Return only the lines running from the first line of the listing through the one with "[Instagram] (918, 1743)", unchanged.

> **ENTRIES SUPPLIED**
▬▬▬

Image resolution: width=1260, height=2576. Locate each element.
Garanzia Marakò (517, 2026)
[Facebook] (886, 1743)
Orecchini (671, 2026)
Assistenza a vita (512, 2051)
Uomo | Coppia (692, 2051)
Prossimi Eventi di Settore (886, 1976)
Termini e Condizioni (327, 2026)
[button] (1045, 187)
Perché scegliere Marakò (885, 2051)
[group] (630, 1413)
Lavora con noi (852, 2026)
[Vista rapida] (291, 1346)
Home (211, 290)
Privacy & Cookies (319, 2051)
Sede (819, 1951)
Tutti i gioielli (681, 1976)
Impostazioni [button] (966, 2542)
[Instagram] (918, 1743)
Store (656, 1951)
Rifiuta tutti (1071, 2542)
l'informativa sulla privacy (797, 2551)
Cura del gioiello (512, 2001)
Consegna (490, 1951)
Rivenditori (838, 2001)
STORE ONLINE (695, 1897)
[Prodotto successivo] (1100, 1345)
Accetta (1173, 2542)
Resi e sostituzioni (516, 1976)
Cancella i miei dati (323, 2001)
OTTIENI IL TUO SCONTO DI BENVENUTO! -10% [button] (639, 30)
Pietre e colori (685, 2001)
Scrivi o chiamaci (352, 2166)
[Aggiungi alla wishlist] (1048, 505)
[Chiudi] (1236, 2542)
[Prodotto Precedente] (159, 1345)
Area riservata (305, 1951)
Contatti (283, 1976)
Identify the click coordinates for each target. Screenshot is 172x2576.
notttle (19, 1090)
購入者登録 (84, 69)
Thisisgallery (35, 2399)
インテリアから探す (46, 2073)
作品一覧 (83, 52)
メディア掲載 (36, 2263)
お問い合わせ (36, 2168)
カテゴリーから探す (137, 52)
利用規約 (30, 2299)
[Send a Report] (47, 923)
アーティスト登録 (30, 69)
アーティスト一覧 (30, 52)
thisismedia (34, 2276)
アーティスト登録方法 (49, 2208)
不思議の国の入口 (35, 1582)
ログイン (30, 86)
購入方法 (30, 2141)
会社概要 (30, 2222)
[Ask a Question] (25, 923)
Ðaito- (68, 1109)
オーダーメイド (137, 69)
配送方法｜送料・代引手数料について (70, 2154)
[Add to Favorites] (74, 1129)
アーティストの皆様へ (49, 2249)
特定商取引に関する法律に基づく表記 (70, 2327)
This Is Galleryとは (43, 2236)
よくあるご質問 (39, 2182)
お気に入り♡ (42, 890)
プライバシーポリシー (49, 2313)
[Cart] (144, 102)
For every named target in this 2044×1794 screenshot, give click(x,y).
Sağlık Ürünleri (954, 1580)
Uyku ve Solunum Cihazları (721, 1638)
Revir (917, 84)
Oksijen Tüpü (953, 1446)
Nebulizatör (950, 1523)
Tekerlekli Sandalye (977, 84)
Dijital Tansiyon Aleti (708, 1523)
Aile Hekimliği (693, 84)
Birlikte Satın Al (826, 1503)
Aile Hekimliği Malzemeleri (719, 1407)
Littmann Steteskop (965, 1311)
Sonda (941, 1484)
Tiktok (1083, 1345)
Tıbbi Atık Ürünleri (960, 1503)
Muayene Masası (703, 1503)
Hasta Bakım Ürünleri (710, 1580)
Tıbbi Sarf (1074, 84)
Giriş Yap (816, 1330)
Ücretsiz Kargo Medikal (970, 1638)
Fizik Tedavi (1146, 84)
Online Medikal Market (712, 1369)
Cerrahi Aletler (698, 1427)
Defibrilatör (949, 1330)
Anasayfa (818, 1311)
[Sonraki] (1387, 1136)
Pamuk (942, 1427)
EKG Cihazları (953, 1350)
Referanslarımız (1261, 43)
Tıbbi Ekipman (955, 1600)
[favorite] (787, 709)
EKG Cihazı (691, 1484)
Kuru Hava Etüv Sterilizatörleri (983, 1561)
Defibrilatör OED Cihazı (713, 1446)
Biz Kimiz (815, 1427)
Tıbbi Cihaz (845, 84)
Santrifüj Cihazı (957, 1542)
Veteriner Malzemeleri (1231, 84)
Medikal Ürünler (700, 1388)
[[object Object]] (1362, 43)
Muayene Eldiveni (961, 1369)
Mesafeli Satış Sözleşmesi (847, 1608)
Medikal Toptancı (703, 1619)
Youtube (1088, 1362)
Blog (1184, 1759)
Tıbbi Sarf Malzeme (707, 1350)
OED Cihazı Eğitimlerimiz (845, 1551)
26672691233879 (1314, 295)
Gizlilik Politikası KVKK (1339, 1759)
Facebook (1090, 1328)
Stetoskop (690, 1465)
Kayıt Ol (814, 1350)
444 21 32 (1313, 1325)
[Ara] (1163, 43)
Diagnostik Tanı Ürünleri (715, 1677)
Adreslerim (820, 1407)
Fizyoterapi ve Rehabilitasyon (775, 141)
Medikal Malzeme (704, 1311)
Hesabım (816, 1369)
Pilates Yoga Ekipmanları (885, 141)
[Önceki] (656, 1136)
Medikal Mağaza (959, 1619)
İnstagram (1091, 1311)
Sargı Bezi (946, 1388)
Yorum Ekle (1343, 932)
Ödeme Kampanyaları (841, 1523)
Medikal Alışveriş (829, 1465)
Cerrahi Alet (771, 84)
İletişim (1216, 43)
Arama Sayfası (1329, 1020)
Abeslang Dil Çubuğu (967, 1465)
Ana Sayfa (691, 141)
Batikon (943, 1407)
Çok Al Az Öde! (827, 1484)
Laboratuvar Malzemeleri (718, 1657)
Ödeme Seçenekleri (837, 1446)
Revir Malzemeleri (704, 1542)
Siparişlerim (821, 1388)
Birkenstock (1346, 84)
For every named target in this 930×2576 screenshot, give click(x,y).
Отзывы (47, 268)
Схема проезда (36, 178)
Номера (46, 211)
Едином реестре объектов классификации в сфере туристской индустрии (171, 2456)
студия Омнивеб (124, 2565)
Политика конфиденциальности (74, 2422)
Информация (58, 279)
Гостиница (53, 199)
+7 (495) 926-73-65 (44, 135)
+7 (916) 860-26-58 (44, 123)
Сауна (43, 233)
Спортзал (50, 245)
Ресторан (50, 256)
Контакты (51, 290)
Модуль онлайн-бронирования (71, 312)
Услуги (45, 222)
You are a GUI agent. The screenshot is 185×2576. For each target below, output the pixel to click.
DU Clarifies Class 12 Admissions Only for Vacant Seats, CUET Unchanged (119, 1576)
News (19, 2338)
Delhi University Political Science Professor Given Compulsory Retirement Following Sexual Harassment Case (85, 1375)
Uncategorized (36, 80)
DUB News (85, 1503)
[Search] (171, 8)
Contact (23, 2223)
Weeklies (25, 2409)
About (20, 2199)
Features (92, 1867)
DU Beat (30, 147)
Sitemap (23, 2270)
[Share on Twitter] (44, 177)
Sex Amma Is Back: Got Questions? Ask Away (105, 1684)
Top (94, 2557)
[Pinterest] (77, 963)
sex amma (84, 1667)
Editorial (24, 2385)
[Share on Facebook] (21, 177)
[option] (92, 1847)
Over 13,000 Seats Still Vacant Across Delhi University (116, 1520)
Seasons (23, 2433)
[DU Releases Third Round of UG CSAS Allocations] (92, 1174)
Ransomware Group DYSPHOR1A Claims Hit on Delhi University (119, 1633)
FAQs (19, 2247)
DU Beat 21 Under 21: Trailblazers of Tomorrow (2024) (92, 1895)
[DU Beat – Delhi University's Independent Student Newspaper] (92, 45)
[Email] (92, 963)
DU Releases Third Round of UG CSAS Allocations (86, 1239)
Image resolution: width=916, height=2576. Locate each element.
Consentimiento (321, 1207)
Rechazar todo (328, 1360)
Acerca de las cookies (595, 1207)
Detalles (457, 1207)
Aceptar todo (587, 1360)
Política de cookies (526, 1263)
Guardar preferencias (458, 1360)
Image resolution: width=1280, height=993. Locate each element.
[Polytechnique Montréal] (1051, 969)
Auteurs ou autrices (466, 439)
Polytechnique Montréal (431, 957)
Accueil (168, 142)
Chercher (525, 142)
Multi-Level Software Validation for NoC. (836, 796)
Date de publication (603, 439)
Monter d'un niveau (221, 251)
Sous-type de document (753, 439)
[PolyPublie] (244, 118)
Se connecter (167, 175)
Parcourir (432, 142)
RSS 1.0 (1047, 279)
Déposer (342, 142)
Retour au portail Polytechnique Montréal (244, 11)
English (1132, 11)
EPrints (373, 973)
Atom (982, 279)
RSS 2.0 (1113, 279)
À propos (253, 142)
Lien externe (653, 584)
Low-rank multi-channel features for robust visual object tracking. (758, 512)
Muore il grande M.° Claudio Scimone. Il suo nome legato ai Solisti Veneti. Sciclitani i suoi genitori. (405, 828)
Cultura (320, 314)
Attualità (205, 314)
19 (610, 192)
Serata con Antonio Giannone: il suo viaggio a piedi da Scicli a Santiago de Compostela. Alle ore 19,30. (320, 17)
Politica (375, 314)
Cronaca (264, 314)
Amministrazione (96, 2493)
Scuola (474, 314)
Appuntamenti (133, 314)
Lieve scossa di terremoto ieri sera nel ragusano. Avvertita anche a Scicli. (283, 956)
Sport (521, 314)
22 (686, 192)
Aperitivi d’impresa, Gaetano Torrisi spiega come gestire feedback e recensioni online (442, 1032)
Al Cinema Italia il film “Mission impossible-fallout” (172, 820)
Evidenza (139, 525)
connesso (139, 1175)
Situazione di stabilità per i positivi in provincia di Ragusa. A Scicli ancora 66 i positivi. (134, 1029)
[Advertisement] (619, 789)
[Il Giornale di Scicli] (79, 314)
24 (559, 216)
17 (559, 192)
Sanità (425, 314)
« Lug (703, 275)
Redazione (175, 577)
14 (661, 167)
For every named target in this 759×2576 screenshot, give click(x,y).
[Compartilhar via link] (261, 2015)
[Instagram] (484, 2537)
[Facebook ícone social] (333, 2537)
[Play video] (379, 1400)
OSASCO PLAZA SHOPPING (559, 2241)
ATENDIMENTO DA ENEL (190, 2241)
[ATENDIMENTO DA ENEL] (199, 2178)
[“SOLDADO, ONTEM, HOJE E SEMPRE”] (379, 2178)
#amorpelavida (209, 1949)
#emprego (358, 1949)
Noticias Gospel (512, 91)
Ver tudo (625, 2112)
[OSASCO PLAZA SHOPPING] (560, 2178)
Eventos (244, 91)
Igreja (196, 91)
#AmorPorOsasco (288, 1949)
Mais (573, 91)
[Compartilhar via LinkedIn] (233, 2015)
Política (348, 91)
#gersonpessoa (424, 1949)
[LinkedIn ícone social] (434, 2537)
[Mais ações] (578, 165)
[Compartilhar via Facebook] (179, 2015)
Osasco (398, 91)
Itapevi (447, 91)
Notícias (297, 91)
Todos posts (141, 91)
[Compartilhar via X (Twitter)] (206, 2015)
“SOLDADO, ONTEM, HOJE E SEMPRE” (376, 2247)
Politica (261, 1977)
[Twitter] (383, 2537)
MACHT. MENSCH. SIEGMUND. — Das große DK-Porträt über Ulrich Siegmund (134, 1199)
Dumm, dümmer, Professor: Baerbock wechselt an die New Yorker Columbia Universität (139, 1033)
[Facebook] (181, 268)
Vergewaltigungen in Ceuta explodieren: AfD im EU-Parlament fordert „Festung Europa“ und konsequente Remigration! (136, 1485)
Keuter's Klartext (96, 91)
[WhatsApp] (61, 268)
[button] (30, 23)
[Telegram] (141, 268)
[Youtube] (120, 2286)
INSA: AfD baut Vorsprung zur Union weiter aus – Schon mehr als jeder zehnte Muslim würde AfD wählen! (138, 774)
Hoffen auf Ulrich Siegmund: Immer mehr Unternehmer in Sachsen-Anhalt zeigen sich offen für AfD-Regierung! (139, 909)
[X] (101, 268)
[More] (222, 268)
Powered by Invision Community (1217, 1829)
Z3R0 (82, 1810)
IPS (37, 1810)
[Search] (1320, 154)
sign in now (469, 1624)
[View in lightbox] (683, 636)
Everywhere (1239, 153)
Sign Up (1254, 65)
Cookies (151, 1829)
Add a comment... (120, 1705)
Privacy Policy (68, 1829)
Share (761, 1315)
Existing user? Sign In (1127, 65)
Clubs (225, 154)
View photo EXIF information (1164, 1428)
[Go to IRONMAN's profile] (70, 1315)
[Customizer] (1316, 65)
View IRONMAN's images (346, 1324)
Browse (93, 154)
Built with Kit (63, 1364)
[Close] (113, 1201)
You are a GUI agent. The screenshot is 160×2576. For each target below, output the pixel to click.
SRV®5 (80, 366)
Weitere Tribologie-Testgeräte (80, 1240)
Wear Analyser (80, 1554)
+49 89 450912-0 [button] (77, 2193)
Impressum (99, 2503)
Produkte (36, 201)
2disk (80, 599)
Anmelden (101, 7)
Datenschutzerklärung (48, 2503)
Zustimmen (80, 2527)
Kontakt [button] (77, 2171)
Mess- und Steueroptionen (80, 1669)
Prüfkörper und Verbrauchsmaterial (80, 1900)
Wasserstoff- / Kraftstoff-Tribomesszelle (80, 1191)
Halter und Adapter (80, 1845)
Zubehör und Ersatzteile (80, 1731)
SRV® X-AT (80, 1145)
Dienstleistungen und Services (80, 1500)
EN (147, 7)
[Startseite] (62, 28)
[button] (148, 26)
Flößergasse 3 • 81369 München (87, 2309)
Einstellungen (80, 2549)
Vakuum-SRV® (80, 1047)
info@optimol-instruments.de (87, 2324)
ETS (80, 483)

▬▬▬

> **THE ANSWER**
Image resolution: width=1260, height=2576. Locate each element.
Garanzia Marakò (517, 2026)
[Facebook] (886, 1743)
Orecchini (671, 2026)
Assistenza a vita (512, 2051)
Uomo | Coppia (692, 2051)
Prossimi Eventi di Settore (886, 1976)
Termini e Condizioni (327, 2026)
[button] (1045, 187)
Perché scegliere Marakò (885, 2051)
[group] (630, 1413)
Lavora con noi (852, 2026)
[Vista rapida] (291, 1346)
Home (211, 290)
Privacy & Cookies (319, 2051)
Sede (819, 1951)
Tutti i gioielli (681, 1976)
Impostazioni [button] (966, 2542)
[Instagram] (918, 1743)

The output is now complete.